Select Committee on Environment, Food and Rural Affairs Minutes of Evidence


Examination of Witnesses (Questions 240 - 259)

WEDNESDAY 19 JANUARY 2005

MS BRYONY WORTHINGTON

  Q240  Mr Mitchell: The new accession states usually come from a mucky industrial tradition. It is going to get worse, is it not?

  Ms Worthington: Well, it is interesting. Their part of the burden-sharing agreement is to obtain an 8% reduction on 1990 levels, which is the same as the EU's target, and they are well below that because they have had quite a significant economic downturn since 1990. So there is not much incentive on them at all to clean up, but with them coming into the EU you would hope that financial flows from the reconstruction bank or EIB would help them to clean up their industry and they would continue to go on and make savings. So I do not think the picture is clear yet as to what they will b doing and the jury is still out really in terms of looking at their allocation plans to industry through the Emissions Trading Scheme, which would give you a good signal as to which countries are continuing to want to improve their resource efficiency and which are not, but I would have to submit some supplementary on that.

  Q241  Mr Mitchell: Do you want a further reduction of 30% up to 2020? How likely is that given the fact that we are failing already?

  Ms Worthington: Essentially what we are beginning to look at is rather than talk about scary large numbers that are at a long distance from here which politicians actually feel able to sign up to because it is nothing to do with their particular term in office, we should probably start to look at incremental targets which are expressed annually. There are studies which show that from 2010 if OECD countries are to make substantial reductions you could set targets of maybe just a two to 3% reduction per annum. That is much more manageable as a figure than setting a very long distant target and Friends of the Earth is still looking into those options as a new way of looking at targets. It is very well supported by the science of climate change. Climate change is dictated by emissions over time, not simply by how low our emissions are at a certain point in the future, so the linear pathway is a really crucial thing in trying to control those concentration levels.

**PROVIDED DATA**

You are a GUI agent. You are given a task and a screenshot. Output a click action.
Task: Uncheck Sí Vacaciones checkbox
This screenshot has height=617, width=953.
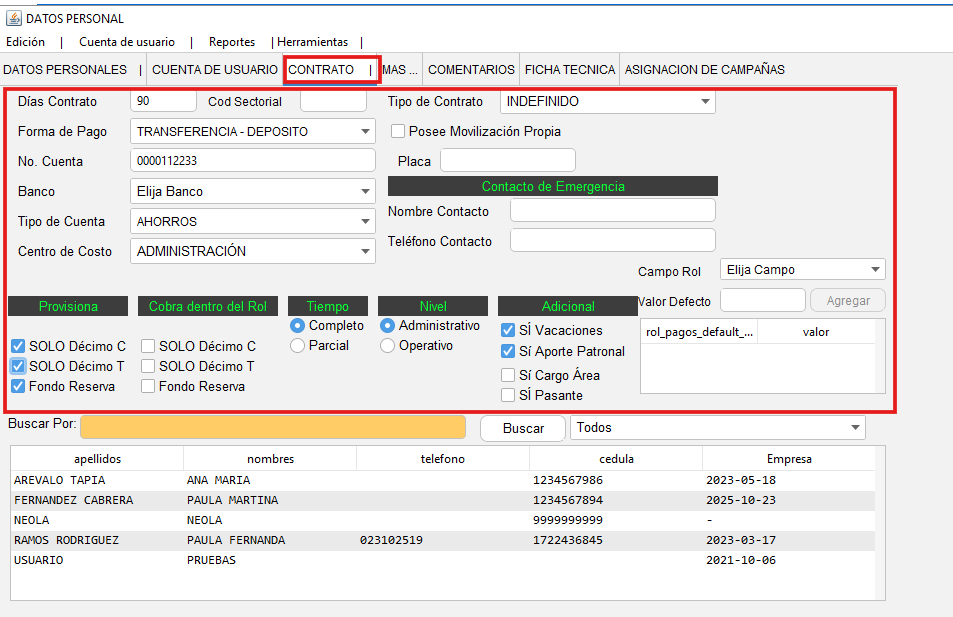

**TO DO**
1. In the committee transcript, what reduction on 1990 levels does the burden-sharing agreement require of the new accession states?
2. Write out the committee transcript word for word, starting at "Examination of Witnesses" and ending at "worse, is it not?".
3. Extend the committee transcript past its last sentence.

**ANSWERS TO THE TASKS**
1. An 8% reduction on 1990 levels.

2.
Examination of Witnesses (Questions 240 - 259)

WEDNESDAY 19 JANUARY 2005

MS BRYONY WORTHINGTON

  Q240  Mr Mitchell: The new accession states usually come from a mucky industrial tradition. It is going to get worse, is it not?

3.
  Q242  Mr Mitchell: You also want a reduction in the cap for Emissions Trading Schemes in the second phase. How likely is that given the fact that the revision of our own National Allocation Plan has already made it more difficult in the first place to achieve that?

  Ms Worthington: I think I would agree with Christina, who said that anything is possible if you have enough political will and on this issue hopefully we will see slightly more willingness to make the market work. This has been a trial period, this first phase of trading, and I think everybody is pretty unanimous that there is not going to be much scarcity and it will not deliver many of the savings. But we are testing how it works and by the time the second phase comes in there will be more willingness to take action. The problem will be, of course, competitiveness concerns and whether the EU can continue to push ahead while other countries are not involved. We would argue that the EU can and should push ahead, but it ought to be mindful of how it can protect some of those industries that it might want to, and particularly they could use border tax adjustments or traditional trade routes to try to protect themselves as they go forward from making themselves uncompetitive relative to other countries.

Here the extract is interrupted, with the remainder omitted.